= William Wilkinson (cricketer, born 1857) =

Australian-born English cricketer

William Camac Wilkinson (15 September 1857 – 2 February 1946) was an Australian-born cricketer and doctor. He was a first-class cricketer active 1881–99, who played twice for Middlesex. He was a physician in Sydney and later London, England, where he died.

==Early life and education==
William Camac Wilkinson was born in Sydney, Australia, on 15 September 1857. He was the eldest of seven children of London born barrister and judge William Hattam Wilkinson (15 February 1831 – 25 September 1908) and Elizabeth Sibyl Milligan (20 November 1828 – 7 January 1902) who emigrated to Australia in the year of their marriage, 1852. Wilkinson's three brothers all became solicitors.

He studied in Australia and London, England, becoming a noted physician and lecturer.

==Cricket==
Wilkinson played four times for the Australian tour of 1878.

He played twice for Middlesex, in 1881 and 1882.

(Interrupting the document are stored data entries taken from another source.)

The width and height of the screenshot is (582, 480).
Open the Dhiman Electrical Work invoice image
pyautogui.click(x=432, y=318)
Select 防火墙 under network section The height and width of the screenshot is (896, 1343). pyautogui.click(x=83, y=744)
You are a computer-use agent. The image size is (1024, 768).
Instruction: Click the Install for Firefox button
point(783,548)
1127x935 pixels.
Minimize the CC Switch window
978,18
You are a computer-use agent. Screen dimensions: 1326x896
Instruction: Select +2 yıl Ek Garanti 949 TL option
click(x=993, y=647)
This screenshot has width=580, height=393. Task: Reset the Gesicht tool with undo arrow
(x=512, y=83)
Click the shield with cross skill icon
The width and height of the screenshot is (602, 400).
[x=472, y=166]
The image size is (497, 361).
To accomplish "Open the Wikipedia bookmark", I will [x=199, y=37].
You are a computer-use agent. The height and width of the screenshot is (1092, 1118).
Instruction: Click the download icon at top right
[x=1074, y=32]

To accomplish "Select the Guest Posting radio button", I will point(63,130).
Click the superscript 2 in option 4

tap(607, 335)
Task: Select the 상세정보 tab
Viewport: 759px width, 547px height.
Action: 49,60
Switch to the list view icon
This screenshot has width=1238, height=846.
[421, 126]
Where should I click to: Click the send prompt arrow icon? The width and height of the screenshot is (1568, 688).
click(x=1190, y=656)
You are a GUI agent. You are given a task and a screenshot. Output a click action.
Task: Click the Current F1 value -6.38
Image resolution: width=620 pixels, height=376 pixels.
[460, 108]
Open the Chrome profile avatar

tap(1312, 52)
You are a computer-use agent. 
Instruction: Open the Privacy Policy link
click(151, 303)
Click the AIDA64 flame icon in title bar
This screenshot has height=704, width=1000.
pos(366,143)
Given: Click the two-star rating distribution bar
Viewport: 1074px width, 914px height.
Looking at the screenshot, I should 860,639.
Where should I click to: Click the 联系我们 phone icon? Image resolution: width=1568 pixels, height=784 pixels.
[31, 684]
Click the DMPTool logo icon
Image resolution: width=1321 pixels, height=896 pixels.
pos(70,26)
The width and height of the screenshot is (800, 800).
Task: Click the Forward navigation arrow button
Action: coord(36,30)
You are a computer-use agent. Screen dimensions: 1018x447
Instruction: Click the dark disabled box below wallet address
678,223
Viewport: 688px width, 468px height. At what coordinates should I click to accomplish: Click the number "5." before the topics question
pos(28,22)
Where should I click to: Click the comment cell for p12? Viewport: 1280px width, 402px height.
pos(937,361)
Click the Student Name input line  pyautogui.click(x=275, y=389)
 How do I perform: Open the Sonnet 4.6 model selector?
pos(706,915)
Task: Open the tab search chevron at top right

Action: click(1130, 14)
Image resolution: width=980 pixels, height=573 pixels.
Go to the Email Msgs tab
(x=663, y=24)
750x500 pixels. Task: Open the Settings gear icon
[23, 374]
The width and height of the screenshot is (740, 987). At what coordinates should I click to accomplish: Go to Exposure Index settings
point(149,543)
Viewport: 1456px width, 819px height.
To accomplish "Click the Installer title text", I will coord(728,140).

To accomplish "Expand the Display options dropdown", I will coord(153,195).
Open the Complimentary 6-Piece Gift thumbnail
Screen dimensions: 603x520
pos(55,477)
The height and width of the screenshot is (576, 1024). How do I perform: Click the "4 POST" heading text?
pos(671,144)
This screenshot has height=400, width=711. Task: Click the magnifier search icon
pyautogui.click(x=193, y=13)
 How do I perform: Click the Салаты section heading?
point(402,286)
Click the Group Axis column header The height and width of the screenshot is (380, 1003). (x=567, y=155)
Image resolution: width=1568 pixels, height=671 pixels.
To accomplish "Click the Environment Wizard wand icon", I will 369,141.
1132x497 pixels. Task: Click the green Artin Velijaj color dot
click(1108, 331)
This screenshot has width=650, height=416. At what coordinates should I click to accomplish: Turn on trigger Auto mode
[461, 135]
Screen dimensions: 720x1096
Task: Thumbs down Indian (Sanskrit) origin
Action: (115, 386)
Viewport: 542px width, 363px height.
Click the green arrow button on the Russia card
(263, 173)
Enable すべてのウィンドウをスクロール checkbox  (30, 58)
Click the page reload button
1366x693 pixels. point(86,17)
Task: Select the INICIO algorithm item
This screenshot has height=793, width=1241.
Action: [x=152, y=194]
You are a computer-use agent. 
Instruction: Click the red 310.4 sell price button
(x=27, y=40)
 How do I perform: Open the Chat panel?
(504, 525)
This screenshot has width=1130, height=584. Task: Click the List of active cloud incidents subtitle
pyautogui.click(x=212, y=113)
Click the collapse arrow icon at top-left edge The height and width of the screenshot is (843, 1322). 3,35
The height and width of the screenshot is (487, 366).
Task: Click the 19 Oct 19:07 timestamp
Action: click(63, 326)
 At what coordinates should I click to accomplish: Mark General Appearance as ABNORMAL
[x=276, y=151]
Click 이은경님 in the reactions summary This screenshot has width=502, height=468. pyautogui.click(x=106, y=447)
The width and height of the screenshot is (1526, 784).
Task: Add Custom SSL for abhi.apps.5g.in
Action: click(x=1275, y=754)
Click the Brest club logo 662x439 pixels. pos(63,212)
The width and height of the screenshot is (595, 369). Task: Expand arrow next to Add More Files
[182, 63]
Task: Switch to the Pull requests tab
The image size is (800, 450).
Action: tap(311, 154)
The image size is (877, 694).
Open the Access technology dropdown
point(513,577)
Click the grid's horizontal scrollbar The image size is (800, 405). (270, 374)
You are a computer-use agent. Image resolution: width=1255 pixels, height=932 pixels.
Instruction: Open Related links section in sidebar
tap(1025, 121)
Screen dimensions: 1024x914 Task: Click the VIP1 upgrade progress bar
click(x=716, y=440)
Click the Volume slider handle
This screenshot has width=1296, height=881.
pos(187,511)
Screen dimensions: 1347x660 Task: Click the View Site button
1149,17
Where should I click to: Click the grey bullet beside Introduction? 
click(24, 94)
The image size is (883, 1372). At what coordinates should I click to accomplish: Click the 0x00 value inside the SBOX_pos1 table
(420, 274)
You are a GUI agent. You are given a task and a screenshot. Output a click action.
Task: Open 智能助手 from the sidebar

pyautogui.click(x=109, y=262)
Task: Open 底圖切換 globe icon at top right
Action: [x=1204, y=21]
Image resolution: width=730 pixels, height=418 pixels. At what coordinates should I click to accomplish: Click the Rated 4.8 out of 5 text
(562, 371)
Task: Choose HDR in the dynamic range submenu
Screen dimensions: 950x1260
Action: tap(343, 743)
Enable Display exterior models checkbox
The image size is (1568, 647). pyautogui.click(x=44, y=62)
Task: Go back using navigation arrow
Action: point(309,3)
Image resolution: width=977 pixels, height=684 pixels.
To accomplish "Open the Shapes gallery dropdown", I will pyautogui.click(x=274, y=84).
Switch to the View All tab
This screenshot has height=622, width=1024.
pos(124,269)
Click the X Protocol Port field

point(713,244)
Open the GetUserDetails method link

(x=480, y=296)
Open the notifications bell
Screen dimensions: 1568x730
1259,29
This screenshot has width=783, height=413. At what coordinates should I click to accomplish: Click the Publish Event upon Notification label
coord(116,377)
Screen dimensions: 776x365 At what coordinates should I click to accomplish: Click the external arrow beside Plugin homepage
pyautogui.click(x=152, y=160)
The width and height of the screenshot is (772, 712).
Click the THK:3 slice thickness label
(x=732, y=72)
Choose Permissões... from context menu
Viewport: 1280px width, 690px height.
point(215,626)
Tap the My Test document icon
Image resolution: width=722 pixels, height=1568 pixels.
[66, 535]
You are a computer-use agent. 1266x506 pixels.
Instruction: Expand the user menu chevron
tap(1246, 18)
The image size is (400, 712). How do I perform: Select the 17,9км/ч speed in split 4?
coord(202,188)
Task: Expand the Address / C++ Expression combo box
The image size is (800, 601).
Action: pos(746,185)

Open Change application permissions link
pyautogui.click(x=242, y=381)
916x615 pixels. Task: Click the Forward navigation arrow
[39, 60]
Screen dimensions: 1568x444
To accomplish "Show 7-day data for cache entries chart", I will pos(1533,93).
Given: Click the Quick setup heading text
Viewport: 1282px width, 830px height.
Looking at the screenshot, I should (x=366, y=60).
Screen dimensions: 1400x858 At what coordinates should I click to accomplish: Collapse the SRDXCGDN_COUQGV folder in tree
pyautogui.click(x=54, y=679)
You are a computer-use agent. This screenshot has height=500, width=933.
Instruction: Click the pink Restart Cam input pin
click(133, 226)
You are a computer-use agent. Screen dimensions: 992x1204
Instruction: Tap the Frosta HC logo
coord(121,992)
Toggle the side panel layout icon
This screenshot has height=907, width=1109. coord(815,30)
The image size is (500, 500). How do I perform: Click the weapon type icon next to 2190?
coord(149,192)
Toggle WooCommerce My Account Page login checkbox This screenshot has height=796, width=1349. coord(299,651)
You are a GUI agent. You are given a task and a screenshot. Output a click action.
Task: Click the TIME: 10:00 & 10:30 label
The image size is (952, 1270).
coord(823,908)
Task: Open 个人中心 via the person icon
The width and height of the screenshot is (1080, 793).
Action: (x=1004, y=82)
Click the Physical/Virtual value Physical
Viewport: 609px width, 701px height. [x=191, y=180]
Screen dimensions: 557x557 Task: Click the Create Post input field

He played in eight first-class matches as a right-handed batsman, scoring 189 runs with a highest score of 52; as a right-arm medium pace bowler, taking eight wickets with a best performance of four for 49.

==Professional life==
Wilkinson was a physician in Sydney, becoming lecturer in pathology (1884–1901) and then medicine (1901–1910) at the University of Sydney. He moved to London, where he became a Harley Street specialist in 1910. He was a Fellow of the Royal College of Physicians, and a leading specialist in the treatment of tuberculosis.

==Publications==
- The Role of the City Dispensary in the Crusade Against Consumption. Sydney, W.C. Penfold. 1904
- Treatment of Consumption, Macmillan & Co., 1908
- "Diagnosis and Treatment of Tuberculosis" (Weber-Parkes Prize essay) with additions. London, James Nisbet & Co. 1912

==Personal life and death==
Wilkinson died on 2 February 1946 in Virginia Water, Surrey, England.

Wilkinson's son Alexander Wilkinson was a decorated soldier and also first-class cricketer.